Return exactly the lines below, starting with the one that has "現在募集中のワークステイ (169, 196)" and going on through the one that has "mattoco+で口座開設 (716, 22)".

EXERCISE INPUTS ::
————

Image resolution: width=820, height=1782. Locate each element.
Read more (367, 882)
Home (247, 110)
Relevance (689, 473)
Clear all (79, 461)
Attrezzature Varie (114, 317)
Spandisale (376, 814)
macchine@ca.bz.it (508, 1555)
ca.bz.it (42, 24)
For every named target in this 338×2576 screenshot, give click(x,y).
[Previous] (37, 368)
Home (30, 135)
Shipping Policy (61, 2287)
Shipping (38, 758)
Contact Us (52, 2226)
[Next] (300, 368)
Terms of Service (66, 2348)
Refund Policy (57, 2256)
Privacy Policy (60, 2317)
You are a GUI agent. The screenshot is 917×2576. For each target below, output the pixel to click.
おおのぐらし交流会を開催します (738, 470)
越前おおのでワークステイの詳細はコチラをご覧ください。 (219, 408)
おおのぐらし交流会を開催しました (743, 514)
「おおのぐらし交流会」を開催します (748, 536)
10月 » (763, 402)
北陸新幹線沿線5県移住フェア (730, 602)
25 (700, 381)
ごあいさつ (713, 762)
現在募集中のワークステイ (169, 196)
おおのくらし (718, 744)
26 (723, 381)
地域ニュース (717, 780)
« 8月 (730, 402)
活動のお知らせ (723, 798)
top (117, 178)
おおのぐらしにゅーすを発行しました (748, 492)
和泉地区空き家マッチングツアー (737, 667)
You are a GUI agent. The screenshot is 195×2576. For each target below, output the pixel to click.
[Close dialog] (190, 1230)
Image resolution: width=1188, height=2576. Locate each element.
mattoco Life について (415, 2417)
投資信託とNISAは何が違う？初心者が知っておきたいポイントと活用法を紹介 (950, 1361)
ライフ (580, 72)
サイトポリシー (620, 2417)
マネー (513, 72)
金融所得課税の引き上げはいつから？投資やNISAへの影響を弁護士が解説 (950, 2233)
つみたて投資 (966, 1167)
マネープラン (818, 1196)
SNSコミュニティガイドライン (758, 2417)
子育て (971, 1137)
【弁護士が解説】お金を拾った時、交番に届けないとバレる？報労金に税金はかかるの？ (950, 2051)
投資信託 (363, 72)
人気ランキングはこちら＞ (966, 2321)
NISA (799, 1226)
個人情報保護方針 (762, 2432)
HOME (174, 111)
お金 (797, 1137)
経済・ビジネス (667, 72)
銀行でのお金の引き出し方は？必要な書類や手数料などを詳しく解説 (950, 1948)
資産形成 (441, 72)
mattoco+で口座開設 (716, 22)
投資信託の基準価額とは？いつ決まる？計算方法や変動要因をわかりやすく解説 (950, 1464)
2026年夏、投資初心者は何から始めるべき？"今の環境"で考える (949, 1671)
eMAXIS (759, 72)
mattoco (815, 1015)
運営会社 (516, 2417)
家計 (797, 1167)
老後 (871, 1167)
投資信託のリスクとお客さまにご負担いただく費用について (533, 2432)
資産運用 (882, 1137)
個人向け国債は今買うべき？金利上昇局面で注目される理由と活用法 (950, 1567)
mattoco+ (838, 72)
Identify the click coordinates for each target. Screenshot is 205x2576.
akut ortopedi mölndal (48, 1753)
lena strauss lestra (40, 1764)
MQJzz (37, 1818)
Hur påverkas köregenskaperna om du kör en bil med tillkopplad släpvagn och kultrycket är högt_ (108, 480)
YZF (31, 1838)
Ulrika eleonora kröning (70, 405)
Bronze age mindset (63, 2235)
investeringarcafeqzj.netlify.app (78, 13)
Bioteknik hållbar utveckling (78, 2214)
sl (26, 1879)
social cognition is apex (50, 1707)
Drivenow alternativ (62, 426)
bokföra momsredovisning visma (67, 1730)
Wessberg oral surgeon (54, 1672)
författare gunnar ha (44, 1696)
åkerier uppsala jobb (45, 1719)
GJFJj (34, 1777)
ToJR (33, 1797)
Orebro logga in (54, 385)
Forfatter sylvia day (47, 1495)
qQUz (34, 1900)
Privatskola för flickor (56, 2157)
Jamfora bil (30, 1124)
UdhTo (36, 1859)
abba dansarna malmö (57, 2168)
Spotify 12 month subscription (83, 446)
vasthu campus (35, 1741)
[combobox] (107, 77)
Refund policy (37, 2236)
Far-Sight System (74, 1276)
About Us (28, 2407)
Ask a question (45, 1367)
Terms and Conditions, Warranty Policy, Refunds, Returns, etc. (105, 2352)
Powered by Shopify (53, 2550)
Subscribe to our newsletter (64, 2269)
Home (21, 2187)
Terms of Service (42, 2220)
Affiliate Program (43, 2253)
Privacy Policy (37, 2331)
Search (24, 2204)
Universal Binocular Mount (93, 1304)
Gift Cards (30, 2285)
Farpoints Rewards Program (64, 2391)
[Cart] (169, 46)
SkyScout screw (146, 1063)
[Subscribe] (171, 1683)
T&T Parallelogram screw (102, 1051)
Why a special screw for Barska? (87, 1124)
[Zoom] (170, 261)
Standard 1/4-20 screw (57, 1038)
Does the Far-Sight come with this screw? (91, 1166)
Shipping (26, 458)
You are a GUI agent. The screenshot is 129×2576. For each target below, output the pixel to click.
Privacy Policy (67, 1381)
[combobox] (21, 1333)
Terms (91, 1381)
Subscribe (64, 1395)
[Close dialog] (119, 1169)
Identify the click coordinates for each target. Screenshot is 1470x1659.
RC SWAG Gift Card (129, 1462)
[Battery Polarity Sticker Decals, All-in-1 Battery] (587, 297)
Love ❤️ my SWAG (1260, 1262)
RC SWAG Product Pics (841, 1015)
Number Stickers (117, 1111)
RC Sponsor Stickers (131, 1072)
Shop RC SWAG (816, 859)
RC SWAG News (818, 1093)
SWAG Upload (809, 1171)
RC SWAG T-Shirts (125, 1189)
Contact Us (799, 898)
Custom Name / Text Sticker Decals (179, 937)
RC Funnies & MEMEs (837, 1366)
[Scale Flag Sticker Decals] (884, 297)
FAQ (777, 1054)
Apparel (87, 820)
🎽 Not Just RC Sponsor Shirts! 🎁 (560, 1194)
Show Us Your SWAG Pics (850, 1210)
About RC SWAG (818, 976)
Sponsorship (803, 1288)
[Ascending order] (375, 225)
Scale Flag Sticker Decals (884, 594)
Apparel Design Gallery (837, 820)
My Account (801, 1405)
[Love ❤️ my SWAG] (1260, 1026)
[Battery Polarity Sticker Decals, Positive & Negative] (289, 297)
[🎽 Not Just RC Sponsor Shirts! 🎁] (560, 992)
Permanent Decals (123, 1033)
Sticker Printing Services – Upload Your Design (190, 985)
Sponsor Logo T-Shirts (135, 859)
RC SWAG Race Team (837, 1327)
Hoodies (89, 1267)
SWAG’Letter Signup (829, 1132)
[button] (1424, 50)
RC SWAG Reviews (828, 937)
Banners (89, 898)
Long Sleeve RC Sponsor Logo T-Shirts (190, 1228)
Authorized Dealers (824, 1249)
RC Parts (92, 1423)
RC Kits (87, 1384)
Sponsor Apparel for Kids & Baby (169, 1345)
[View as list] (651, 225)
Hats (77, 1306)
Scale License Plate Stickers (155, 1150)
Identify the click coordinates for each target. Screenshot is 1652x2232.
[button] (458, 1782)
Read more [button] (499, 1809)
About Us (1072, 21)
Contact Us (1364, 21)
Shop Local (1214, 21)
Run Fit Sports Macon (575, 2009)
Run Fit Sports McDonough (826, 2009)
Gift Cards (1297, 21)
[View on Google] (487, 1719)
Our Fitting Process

————

RESPONSE BELOW ::
現在募集中のワークステイ (169, 196)
おおのくらし (718, 744)
26 (723, 381)
地域ニュース (717, 780)
« 8月 (730, 402)
活動のお知らせ (723, 798)
top (117, 178)
おおのぐらしにゅーすを発行しました (748, 492)
和泉地区空き家マッチングツアー (737, 667)
You are a GUI agent. The screenshot is 195×2576. For each target below, output the pixel to click.
[Close dialog] (190, 1230)
Image resolution: width=1188, height=2576. Locate each element.
mattoco Life について (415, 2417)
投資信託とNISAは何が違う？初心者が知っておきたいポイントと活用法を紹介 (950, 1361)
ライフ (580, 72)
サイトポリシー (620, 2417)
マネー (513, 72)
金融所得課税の引き上げはいつから？投資やNISAへの影響を弁護士が解説 (950, 2233)
つみたて投資 (966, 1167)
マネープラン (818, 1196)
SNSコミュニティガイドライン (758, 2417)
子育て (971, 1137)
【弁護士が解説】お金を拾った時、交番に届けないとバレる？報労金に税金はかかるの？ (950, 2051)
投資信託 (363, 72)
人気ランキングはこちら＞ (966, 2321)
NISA (799, 1226)
個人情報保護方針 (762, 2432)
HOME (174, 111)
お金 (797, 1137)
経済・ビジネス (667, 72)
銀行でのお金の引き出し方は？必要な書類や手数料などを詳しく解説 (950, 1948)
資産形成 (441, 72)
mattoco+で口座開設 (716, 22)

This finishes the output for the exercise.